Не в его экономических теориях, в этом не может быть сомнении, проявляется творческий гений Толстого, а именно в картинах, созданных рукой мастера, которые были навеяны ему частыми поездками в бедные кварталы Москвы и его визиты в ночные приюты, где безработный и закоснелый пьяница в равной степени находят бесплатное убежище. Именно в этом нетленная часть этого мало философского и еще менее научного, но в высшей степени художественного труда.

Автор «Войны и мира», «Казаков» и «Анны Карениной» остается, как и прежде чудесным художником русской жизни и глубоким психологом, который по нескольким наудачу собранным и разрозненным чертам может воссоздать моральный облик индивидов любого класса и любой социальной лестницы. Можно ли, например, лучше описать красоты пассивной покорности, чем сделал это Толстой во фрагменте поистине классическом, который я приведу ко всей его полноте:

«Однажды я направлялся к Боровицким воротам (в Москве). Под воротами стоял старый хромой нищий. Я достал свой кошелек, чтобы дать ему милостыню. В тот же момент я увидел как из Кремля прогулочным шагом выехал молодой гренадер с цветущим лицом, с воинственным видом в уставной форме из бараньей шкуры, выданной государством. Нищий, завидев солдата, испуганно поднялся и побежал к Александровскому саду. Гренадер после напрасной попытки догнать его, подъехал и с бранью остановился перед нищим, который было расположился под воротами, в нарушение установленному порядку. Я дождался гренадера. Когда он был подле меня, я спросил его, умеет ли он читать.
- Да, а что?
- Читал ли ты Евангелие?
-Да.
- А помнишь ли ты эти слова: «А кто накормит голодного...» процитировал ему это место. Он задумался и вспоминая выслушал меня до конца. Я видел, что он смущен. Вдруг его умный взгляд оживился, он посмотрел на меня через плечо, как это делают, когда удаляются:
- А ты знаешь военный устав? – сказал он. Я ответил; что нет.
- То-то же! Тогда тебе нечего сказать! – заключил гренадер с победоносным движением головы и, поправив свою баранью шубу, он лихо направился к своему посту."

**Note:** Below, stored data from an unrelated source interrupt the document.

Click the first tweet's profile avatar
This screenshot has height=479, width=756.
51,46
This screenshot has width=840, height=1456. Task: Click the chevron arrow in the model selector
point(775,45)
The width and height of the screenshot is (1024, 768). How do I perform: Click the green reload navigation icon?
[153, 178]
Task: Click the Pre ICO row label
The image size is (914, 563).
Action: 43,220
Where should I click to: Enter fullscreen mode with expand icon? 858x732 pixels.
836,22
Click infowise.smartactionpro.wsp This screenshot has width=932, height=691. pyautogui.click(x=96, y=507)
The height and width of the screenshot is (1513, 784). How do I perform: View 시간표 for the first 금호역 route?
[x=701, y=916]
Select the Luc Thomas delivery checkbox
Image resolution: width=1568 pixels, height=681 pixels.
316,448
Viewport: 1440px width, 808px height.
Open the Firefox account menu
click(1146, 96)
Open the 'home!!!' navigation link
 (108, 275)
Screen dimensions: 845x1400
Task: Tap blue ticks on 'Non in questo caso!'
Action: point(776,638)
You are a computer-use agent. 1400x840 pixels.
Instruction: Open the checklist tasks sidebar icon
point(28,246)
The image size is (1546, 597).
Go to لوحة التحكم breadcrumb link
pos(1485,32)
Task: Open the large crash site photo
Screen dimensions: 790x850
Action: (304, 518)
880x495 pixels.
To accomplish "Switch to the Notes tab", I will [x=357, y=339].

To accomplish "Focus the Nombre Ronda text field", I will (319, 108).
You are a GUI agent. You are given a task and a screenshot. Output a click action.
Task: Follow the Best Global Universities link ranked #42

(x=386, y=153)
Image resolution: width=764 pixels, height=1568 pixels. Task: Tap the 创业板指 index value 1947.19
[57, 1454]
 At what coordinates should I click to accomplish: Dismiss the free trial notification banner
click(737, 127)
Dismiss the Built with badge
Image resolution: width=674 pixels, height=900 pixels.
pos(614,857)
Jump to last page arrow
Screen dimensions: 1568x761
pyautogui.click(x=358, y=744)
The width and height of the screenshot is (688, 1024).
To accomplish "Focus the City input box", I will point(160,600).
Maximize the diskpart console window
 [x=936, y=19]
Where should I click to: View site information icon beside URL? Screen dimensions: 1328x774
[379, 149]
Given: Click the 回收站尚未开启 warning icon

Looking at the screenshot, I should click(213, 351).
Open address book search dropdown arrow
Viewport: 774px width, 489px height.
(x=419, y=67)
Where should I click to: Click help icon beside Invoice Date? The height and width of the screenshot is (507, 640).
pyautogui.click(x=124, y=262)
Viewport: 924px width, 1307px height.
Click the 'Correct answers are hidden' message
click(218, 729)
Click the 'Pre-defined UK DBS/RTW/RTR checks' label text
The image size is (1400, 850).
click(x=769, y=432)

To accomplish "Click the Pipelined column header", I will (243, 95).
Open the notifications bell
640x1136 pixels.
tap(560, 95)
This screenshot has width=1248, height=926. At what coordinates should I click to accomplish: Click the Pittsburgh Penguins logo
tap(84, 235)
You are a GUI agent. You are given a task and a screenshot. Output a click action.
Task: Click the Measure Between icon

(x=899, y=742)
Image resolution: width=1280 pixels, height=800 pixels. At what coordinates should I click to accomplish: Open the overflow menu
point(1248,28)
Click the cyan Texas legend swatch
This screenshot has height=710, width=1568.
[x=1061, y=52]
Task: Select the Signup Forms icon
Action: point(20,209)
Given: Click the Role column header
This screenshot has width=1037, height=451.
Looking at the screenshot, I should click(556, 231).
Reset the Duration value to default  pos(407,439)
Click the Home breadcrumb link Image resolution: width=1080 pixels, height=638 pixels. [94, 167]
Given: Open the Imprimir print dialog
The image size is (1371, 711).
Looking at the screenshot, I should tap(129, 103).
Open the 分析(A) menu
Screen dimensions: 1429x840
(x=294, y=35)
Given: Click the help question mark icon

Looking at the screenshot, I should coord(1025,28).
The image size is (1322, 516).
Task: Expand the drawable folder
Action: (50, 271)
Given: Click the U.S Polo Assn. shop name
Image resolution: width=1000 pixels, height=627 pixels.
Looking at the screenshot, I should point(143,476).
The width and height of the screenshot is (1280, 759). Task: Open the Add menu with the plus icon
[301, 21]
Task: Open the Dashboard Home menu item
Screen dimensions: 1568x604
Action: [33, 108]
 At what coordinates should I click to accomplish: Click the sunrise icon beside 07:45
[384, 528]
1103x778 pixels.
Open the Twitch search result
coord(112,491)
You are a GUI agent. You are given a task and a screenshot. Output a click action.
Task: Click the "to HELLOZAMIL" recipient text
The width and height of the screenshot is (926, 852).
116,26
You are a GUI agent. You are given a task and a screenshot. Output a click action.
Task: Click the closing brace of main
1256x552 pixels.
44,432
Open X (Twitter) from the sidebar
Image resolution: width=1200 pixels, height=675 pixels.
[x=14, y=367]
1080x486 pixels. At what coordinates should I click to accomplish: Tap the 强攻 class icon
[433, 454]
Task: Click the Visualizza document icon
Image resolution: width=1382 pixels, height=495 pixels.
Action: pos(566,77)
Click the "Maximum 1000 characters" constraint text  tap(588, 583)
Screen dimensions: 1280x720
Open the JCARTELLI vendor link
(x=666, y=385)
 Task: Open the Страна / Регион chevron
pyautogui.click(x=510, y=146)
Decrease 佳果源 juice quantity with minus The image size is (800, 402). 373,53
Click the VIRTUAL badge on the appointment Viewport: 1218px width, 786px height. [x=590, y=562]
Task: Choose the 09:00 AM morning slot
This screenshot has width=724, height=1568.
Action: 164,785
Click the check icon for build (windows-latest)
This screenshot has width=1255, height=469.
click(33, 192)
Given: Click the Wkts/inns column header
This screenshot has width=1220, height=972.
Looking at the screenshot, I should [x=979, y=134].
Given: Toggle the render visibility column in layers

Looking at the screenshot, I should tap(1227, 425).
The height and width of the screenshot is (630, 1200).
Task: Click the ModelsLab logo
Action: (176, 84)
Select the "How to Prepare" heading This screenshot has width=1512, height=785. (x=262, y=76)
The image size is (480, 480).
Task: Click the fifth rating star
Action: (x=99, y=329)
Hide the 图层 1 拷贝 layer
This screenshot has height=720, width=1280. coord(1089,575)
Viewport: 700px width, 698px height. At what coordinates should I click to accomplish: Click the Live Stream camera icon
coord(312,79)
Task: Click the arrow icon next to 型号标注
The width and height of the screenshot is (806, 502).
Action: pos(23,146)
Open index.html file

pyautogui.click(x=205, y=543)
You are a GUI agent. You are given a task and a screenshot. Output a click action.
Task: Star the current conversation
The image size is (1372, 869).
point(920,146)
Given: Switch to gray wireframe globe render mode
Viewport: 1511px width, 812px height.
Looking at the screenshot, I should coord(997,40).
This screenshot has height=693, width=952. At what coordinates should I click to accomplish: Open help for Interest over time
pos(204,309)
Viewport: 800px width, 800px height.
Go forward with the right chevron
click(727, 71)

«Это единственный человек, – добавляет Толстой, – которого я встретил на протяжении всей моей жизни, который со строгой логикой разрешил вечный вопрос, вставший передо мною, и перед всяким человеком, называющим себя христианином. Вопрос гренадера: Евангелие или военный устав, закон божественный или закон человеческий – так стоит перед лицом человечества сегодня как и во времена Самуила» (Отрывок извлечен из «Моей религии». Я привожу его перевод, сделанный Осипом Лурье. См. его книгу, озаглавленную «Мысли Толстого». С. 36-37. Изд. Феликс Алкан, 1898).

Это один из тех отрывков, которые в творчестве Толстого останутся существовать столько, сколько будут существовать русский язык и литература.

Что касается его экономического учения, главная идея которого, как он сам констатирует, заимствована из Евангелий, на мой взгляд, показывает лишь, что социальная доктрина Христа, прекрасно приспособленная к простым нравам, сельской и пасторальной жизни Галилеи, не может служить правилом поведения современных цивилизаций, слишком удаленных от этого эмбрионального состояния производства и распределения богатств, которое я назвал порядком непосредственного потребления. Кто нам даст окончательную доктрину, без которой трудно ясно увидеть в массе противоречий, которые нас окружают, если не позитивный метод и еще такую молодую науку об обществах?